◆ **About this task**
Go through the material and copy each line in which the word "computer" shows up.

- - - -

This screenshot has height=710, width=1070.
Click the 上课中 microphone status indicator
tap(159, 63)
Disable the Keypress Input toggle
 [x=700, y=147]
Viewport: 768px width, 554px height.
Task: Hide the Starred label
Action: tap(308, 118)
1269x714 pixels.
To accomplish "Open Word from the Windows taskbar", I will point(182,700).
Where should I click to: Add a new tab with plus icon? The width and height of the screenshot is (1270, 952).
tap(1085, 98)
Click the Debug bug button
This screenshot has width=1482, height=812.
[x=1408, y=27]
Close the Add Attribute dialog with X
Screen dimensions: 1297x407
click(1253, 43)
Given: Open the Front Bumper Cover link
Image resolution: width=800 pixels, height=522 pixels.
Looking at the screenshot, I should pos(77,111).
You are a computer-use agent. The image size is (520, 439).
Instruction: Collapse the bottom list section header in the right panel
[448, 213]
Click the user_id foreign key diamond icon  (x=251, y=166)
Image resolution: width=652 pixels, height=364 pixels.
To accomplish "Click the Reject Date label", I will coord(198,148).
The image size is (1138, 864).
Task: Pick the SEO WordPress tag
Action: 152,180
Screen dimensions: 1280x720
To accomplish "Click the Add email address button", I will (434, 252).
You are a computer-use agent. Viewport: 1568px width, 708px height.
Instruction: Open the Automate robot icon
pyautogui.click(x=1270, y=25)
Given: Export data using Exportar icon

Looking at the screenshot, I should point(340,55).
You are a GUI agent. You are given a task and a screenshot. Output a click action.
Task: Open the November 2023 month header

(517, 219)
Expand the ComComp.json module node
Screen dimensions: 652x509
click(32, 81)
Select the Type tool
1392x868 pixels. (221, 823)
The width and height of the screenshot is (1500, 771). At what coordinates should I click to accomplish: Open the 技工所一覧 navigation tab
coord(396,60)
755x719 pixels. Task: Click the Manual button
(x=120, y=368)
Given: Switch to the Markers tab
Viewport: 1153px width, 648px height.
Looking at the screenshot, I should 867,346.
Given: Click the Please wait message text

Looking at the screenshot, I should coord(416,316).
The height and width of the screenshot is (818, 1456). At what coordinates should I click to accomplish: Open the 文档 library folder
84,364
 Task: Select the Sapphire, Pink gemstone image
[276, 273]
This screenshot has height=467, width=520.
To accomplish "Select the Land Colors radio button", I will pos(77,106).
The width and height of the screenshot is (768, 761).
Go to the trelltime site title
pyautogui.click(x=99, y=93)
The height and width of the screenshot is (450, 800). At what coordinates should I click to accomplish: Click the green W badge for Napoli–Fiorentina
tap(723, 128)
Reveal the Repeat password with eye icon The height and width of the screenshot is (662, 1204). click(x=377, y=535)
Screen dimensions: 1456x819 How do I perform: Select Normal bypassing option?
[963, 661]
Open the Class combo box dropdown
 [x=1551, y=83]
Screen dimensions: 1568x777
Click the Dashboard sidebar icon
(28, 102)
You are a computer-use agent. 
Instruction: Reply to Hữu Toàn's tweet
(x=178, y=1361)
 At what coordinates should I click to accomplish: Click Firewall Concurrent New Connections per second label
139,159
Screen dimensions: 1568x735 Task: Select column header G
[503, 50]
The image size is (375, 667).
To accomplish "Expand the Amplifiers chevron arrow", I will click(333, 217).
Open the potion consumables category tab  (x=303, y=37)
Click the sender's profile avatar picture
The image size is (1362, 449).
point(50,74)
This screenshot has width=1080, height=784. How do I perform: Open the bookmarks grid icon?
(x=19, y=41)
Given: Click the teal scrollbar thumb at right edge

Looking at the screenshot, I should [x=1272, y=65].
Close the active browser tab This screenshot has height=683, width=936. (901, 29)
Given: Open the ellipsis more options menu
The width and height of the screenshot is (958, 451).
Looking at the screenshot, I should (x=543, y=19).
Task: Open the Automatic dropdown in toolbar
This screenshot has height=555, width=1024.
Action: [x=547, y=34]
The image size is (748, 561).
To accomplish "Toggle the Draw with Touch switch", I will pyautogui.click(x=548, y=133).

- - - -

◆ **Exercise result**
You are a computer-use agent. The image size is (520, 439).
You are a computer-use agent. Viewport: 1568px width, 708px height.
You are a computer-use agent. 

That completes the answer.